Ve ne zaman, içimdeki dişinin o ferahlatıcı akışına engel olup kadınlığımla kendimi ortaya koymasam, bu sefer de sular kesiliyor, hatta reglim de kesiliyor. Bir şeyler tıkanıyor. Kilitleniyor, tıpkı o özgürce kadınlığımızı ortaya koyamadığımız anlarda, kendimizi kilitlediğimiz hapishanemizin içinde bedbaht oturuyor olmamız gibi. İçimiz çürüyor git gide.
Oysa akmak, hayatla bir olmak gerek.
Beni akışta tutan ne biliyor musunuz? Şarkı söylemek. Senelerce deliler gibi korktuğum tek şey. Bu kadar kendini tanıma, geçmişin çöplüğünü temizleme, ardından kendini aksiyon ile ortaya koyma uğraşımın içinde, sonunda kendimi hazır hissedip gittim o korkutucu yere. Bana ne söyleneceğini bilmeden. Şan dersi ön görüşmesine anlayacağınız. Toplamda iki dakikacık o zaman dilimi, benim kulağım var mı yok mu diye yapılan testin de zamanı ayrıca, bir ömür gibi geldi bana.
İki dakika sonra, evet kabul edilmiştim. Aman Tanrım, bir insanın enerjisi otuz saniye içinde tavan yapar mı? Yaparmış, anladım.
Bir süredir ders alıyorum şimdilerde, şarkı söylüyorum yahu. Ben şarkı söylüyorum. Kulaklarımın defalarca duymaya ihtiyacı varmış bu sözü.”Ben, şarkı söylüyorum.”
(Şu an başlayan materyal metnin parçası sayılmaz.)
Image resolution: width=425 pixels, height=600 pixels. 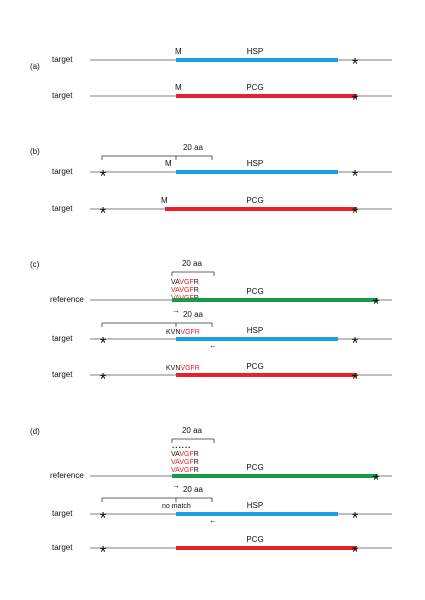 I want to click on panel-label: (a), so click(x=35, y=66).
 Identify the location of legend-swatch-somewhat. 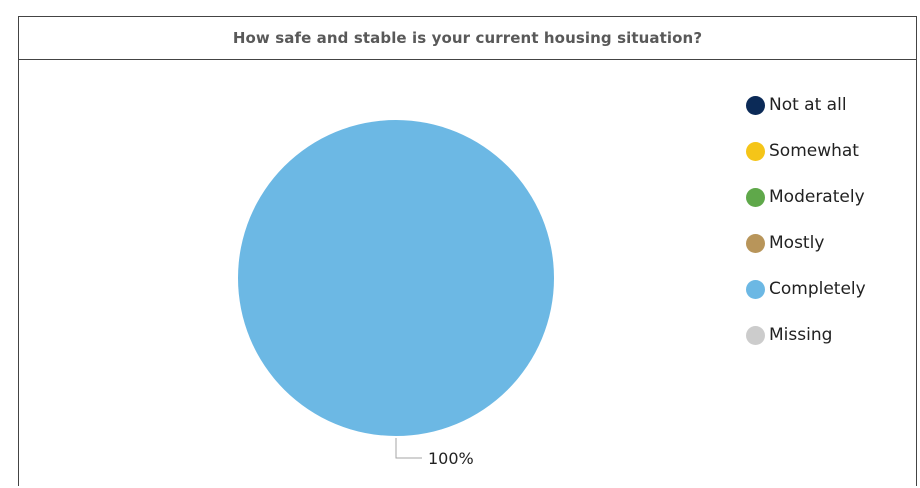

Aynaya bakıp yaparken egzersizlerimi kendimi nasıl geriyorum farkına varıyorum adım adım. Hocam bana, nerede nasıl gerdiğimi kendimi, gösteriyor, anlatıyor. Ve nasıl rahatlayacağımı gösteriyor.SAYFA-BOLUMU
Tiz seslere çıkmakla ilgili bir korkum var mesela. Onu da aşmanın yollarını anlattı. Tiz ses çıkarmak demek, şirret kadın olmak demek ya toplumda şirret olup beğenilmemek o harika seslerden mahrum kalmamla noktalanıyor.
Doğru nefes alınca ne kadar güzel harmoni yaratabildiğimi görmek ise ayrı bir keyif.
Şimdi biliyorum bu süreç devam ederken önüme sahneye çıkma faslı gelecek.
Ödüm patlıyor yine ve ben o aslan, kaplanlar arasından geçip çıkacağım sahneye, biliyorum.
İnsanın en korktuğu kendisini kendi olarak ortaya koymakmış, bu günlerde anladım bunu.
Yani ya öleceğim yaşarken, gömeceğim tüm incilerimi, yaratımlarımı ya da aslan, kaplan demeden yürüyeceğim bu yolu, kendimi deneyimleyeceğim.
Ve daha bitmedi ki, beste yapıp albüm çıkarmak gelecek önüme, işte o zaman çevrem dışında da daha çok kişiye ulaşma şansım olacak. Bazı insanların kalplerine tohum atacağım, toprakları benim tohumlarımı kabul ederse orada güzellikler çiçeklenecek.
Hem kendine hem bütüne yararlı olmaya başlamanın adımlarını, tüm sıcaklığı ile yüreklerinde, kanlarında, canlarında, nefeslerinde hissedecekler. Çünkü duyacaklar beni. Kalpleri ile dinlerlerse.
Sonunda da hep birlikte bakacağız ki bu dünya bizim, biz onunla uyumlanabiliyoruz. Beşiğimize saygı duyacağız. Kendimizi de onun kadar seveceğiz ve BİR olacağız.
Bana, bunu yaparken ilham olan herkese kalbimden teşekkürler. Onların ışığı benim ışığımı nasıl harekete geçirdiyse, şimdi meşaleyi taşıma sırası bende.